Amen. If in doubt, leave it out! For me, a "gray area" is something I'm not totally sure about, and so until I'm convicted one way or another, I put it on hold. By so doing I believe and feel like I am avoiding the shadow or reflection of sin, and the appearance of evil.

For example, there was a time when I wasn't sure about owning a bicycle or bowling, due to plain statements made by Ellen White. It was a gray area for me and so I put it on hold. But after having studied the question, I am now (have been for years) comfortable with owning a bike and going out bowling with friends.
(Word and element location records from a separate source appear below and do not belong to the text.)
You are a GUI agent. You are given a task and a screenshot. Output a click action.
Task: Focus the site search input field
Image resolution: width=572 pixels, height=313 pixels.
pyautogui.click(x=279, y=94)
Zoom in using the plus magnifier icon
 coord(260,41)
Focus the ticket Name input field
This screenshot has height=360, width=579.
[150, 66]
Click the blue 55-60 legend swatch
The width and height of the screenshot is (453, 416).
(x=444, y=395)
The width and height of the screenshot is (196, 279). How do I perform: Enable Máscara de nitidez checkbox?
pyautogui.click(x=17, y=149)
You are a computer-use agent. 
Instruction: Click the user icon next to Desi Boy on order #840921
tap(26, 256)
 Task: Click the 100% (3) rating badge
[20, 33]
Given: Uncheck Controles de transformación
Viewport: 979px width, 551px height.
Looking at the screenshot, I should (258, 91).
Is sinning unwittingly and gray areas the same thing? Are we abstaining from the appearance of evil if we avoid so called gray areas? Or is there more to it?
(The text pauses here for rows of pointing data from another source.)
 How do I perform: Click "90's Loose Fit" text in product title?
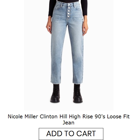point(112,117)
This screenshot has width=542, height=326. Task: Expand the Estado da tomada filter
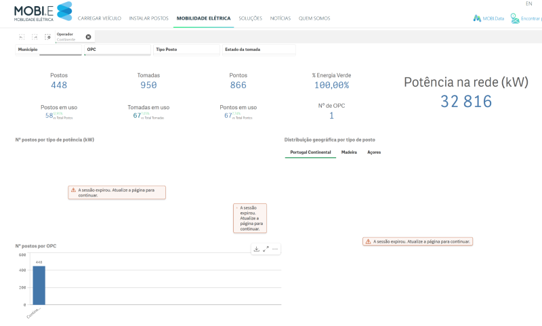[259, 49]
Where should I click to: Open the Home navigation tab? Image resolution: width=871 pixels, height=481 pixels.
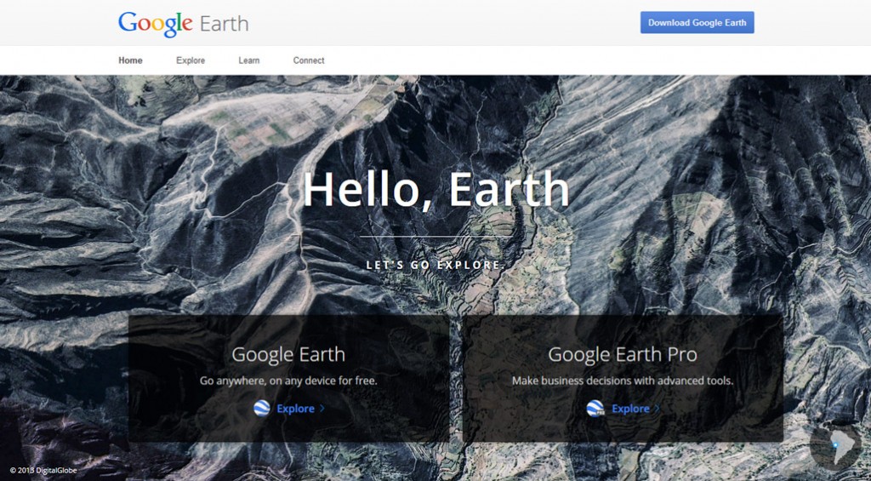point(130,60)
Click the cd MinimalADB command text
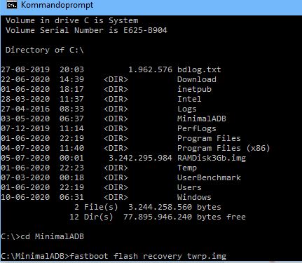The image size is (302, 263). 52,236
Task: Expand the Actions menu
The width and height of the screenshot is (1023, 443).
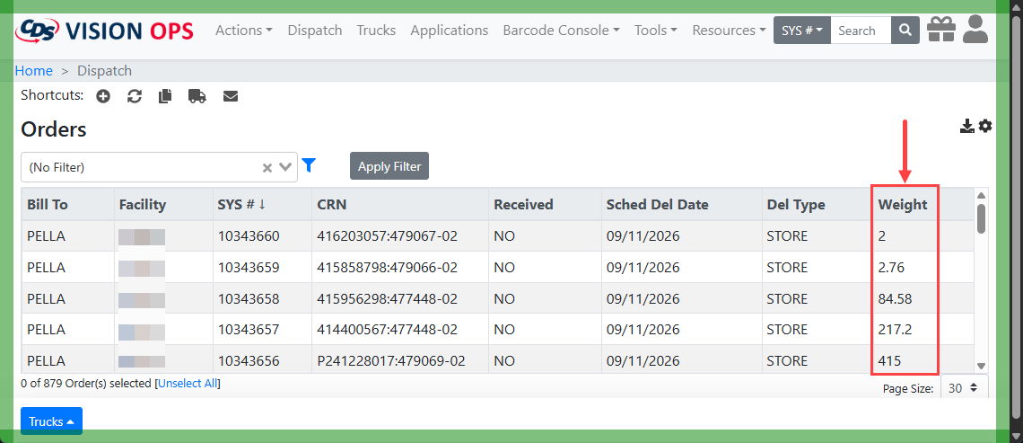Action: (x=244, y=30)
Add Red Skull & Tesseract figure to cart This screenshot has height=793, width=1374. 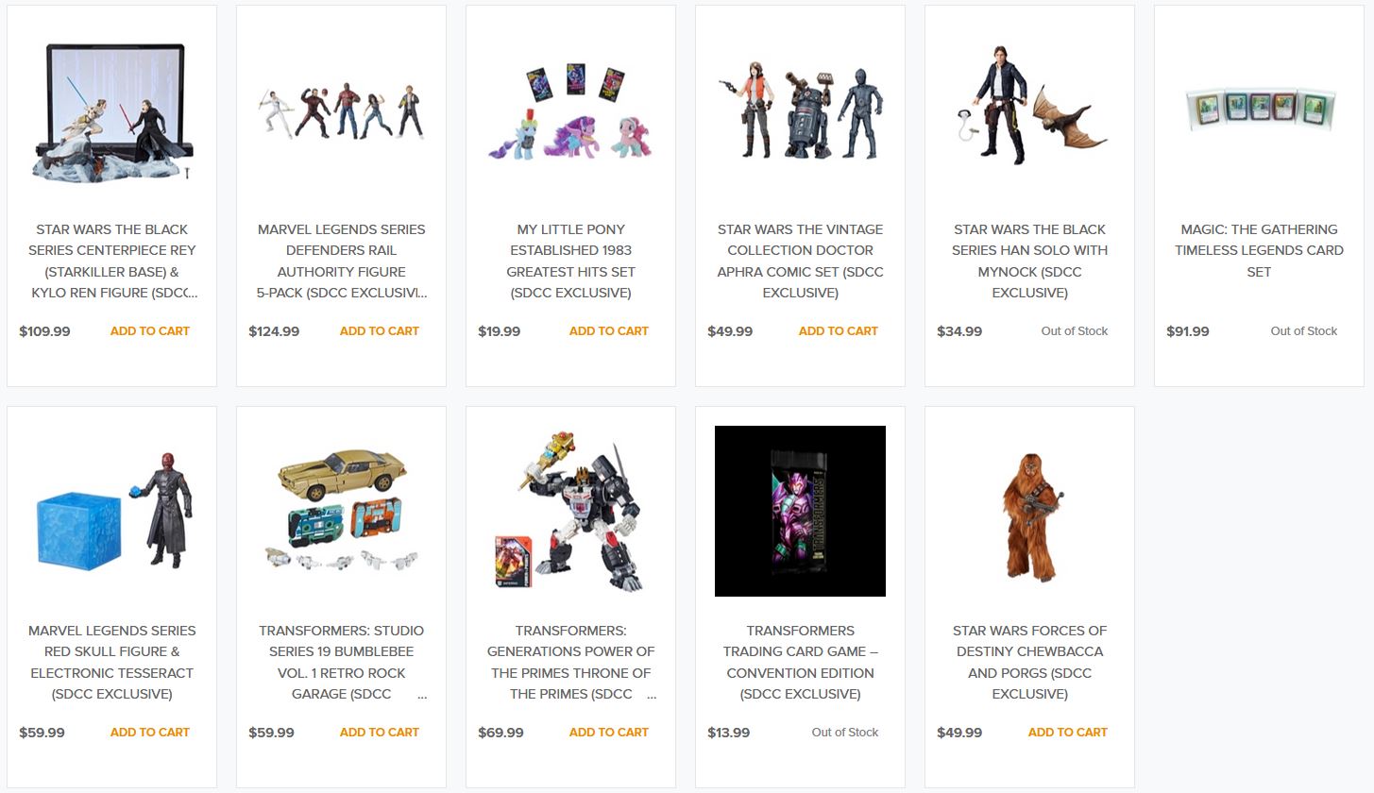pyautogui.click(x=150, y=733)

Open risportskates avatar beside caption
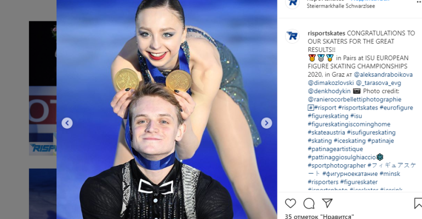(292, 36)
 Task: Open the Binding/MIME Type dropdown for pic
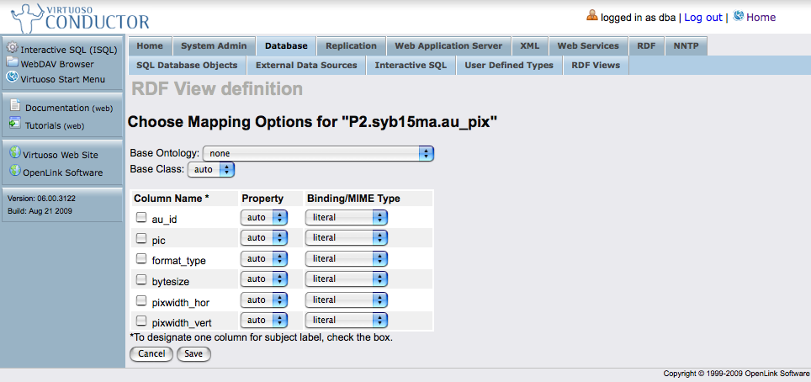(347, 238)
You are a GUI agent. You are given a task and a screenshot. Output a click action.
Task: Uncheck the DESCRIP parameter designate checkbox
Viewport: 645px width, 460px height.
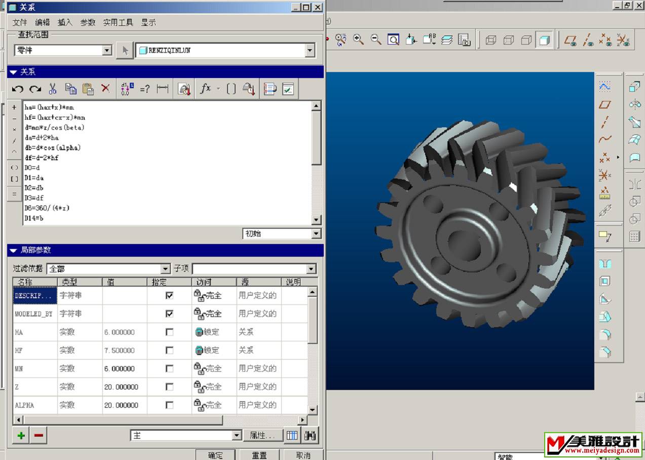coord(169,296)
The following examples from Ellen White indicates that abstaining from all appearance of evil involves at least avoiding practices or behaviours that can be construed by others as questionable or misleading.

Temperance, page 98, paragraph 2
"I do not see how our brethren can abstain from all appearance of evil and engage largely in the business of hop raising, knowing to what use the hops are put."
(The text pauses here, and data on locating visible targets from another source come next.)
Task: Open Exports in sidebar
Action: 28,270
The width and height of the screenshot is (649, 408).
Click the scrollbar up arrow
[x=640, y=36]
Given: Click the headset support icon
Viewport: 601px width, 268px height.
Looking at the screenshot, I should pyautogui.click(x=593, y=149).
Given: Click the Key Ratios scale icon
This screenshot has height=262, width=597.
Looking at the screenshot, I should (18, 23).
Supplement to the Christian Experience and Views of Ellen G. White, page 38, paragraph 1
"In 2 Thess. v, 26, Paul says:--"Greet all the brethren with an holy kiss." And in the same chapter he says:-- "Abstain from all appearance of evil." Verse 22. There can be no appearance of evil when the holy kiss is given at a proper time and place."

General Conference Daily Bulletin, February 6, 1893, paragraph 5
"There should be connected with the mission married persons who will conduct themselves with the strictest propriety. But the danger is not alone from youth, but from married men and women; workers must build up the walls of modesty and virtue about themselves, so that women will not allure men, and men will not allure women, from strict propriety. 'Abstain from even the very appearance of evil.'

Testimonies for the Church Volume Two, page 248, paragraph 1
"You have fallen into the sad error which is so prevalent in this degenerate age, especially with women. You are too fond of the other sex. You love their society; your attention to them is flattering, and you encourage, or permit, a familiarity which does not always accord with the exhortation of the apostle, to "abstain from all appearance of evil."